So much for my belief that I’d have some quiet time for catching up with a little internet gossip while attending Hotsos 2009.
The days were busy and I crashed out at about 7:00 pm (local time) each evening and was asleep by 7:30 pm and up by 2:00 a.m – then I spent the morning (until breakfast) writing up notes I had taken the day before.

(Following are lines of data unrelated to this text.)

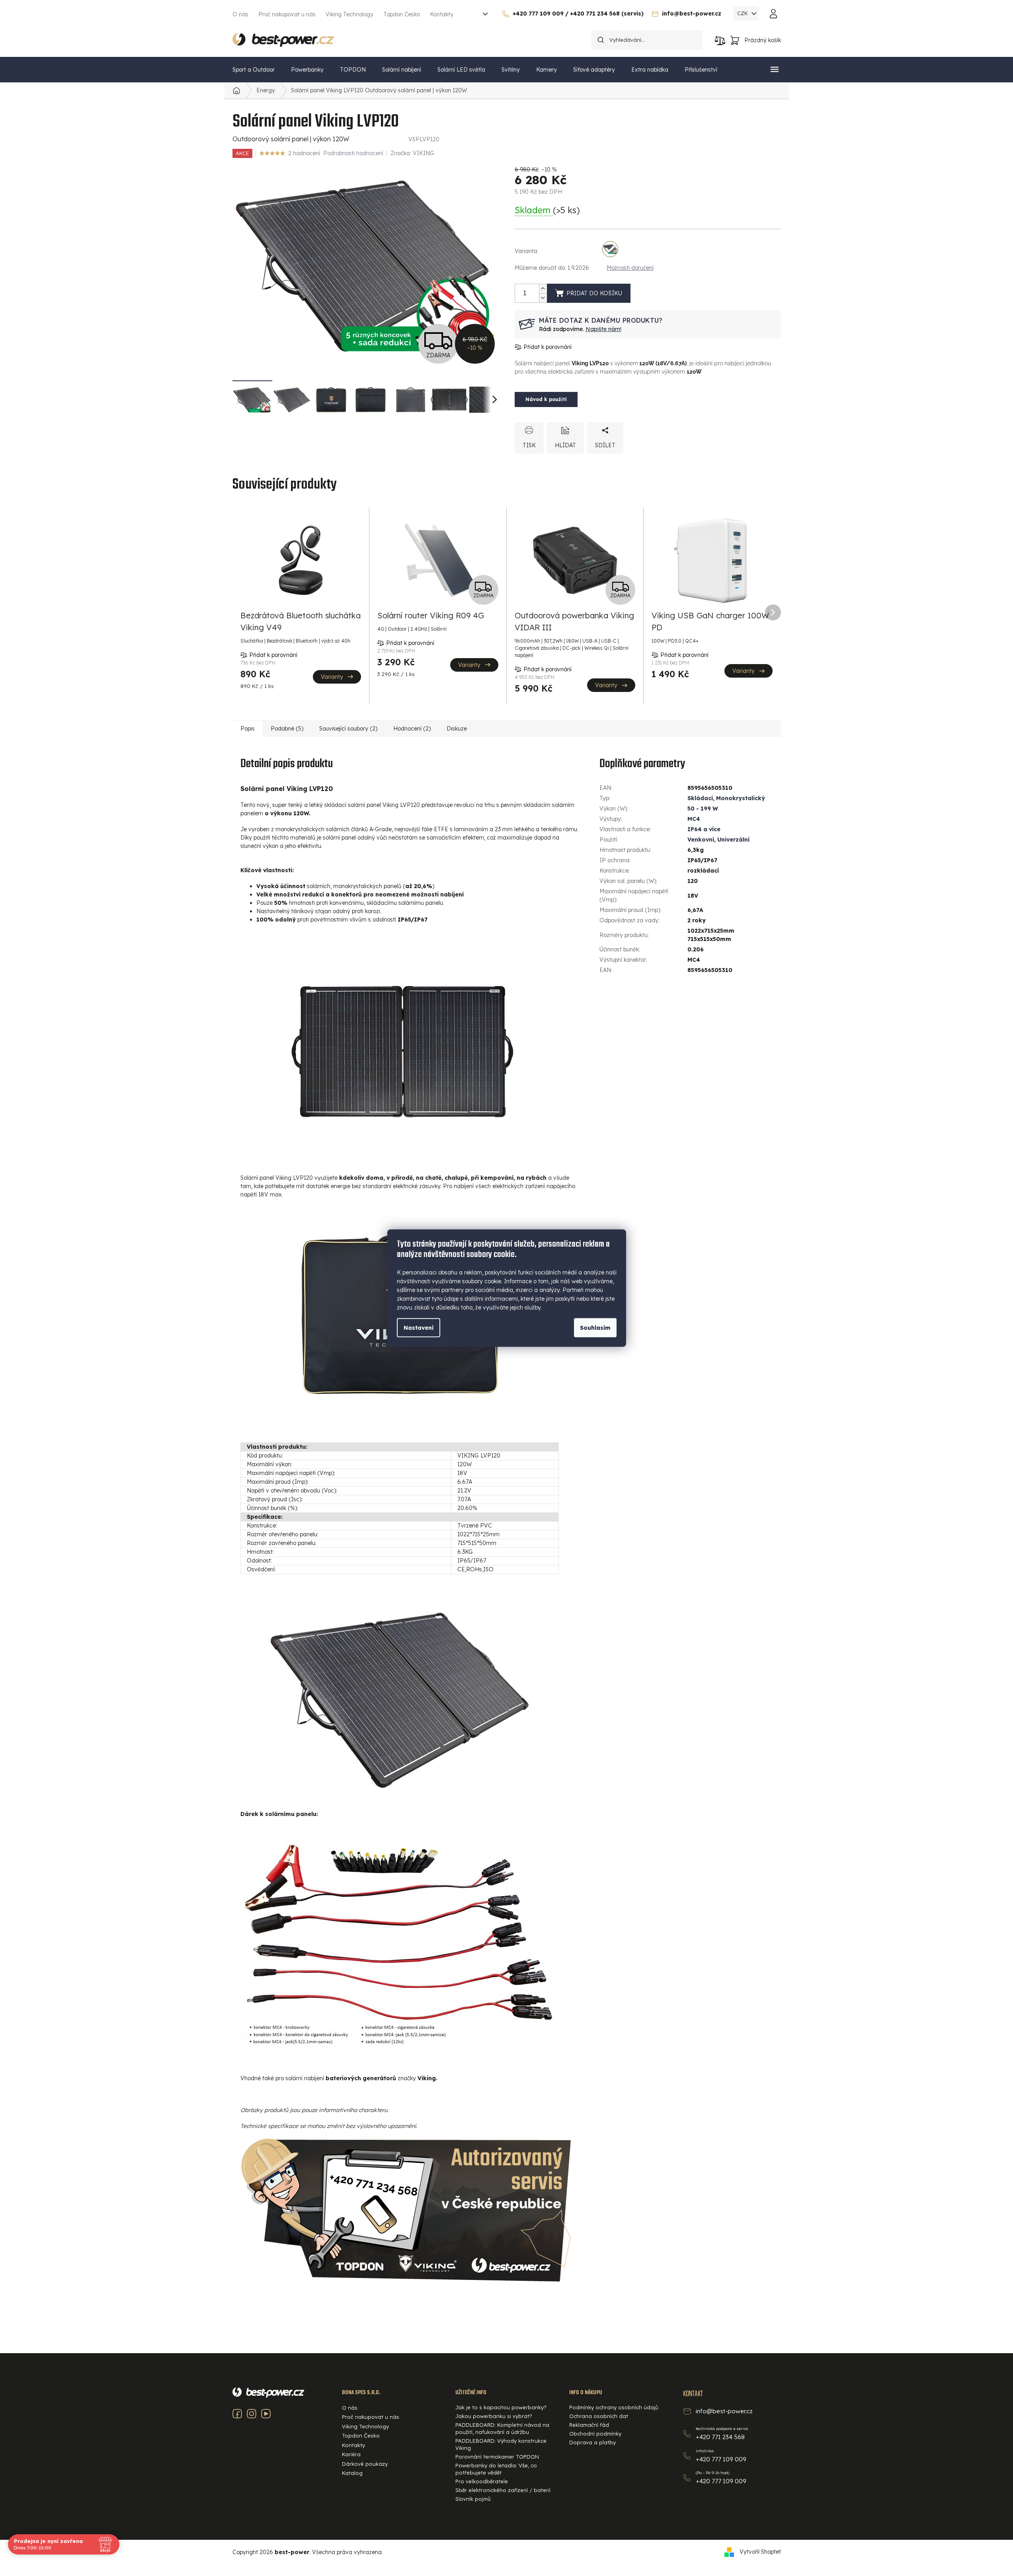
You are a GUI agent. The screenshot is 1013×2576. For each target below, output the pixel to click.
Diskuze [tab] (457, 728)
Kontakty (441, 14)
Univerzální (733, 839)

So hardly a moment for blogging or answering questions on OTN.
Best topic of Hotsos (for me, at any rate – there were lots of very good presentations): Amit Poddar’s presentation on the new “approximate NDV” mechanism that Oracle 11g uses to do a one pass, accurate, estimate of the number of distinct values in a column (no more massive sorts for “count(distinct)” and how it manages to keep a “synopsis” for each partition of a partitioned table so that there is no need to scan the entire table when you need to recalculate statistics for a single partition.
Amit Poddar’s website is no longer online, but he has given me permission to publish the material, so here are the links to a pair of pdf files: the presentation (1.6MB), and the white paper (3.45MB).
The mathematics is brilliant, and I’m going to have to review my previous strategy for stats collection as a consequence.
The upside to starting the day at 2:00 am in Dallas, by the way – no jet lag when I got home !
Update Dec 2010:
Just in from an OTN thread and Greg Rahn; there is a bug relating to synopses and approximate NDV that shows up with partitioned tables and incremental stats – leading to very long stats collection time. The bug number is 8310339, and Greg Rahn recommends applying the fix for bug 8719831.
Update Jan 2012:
A recent OTN note highlights a problem with the Approximate NDV code when collecting statistics on external tables. MOS notes 1290722.1 or 1305127.1 are relevant.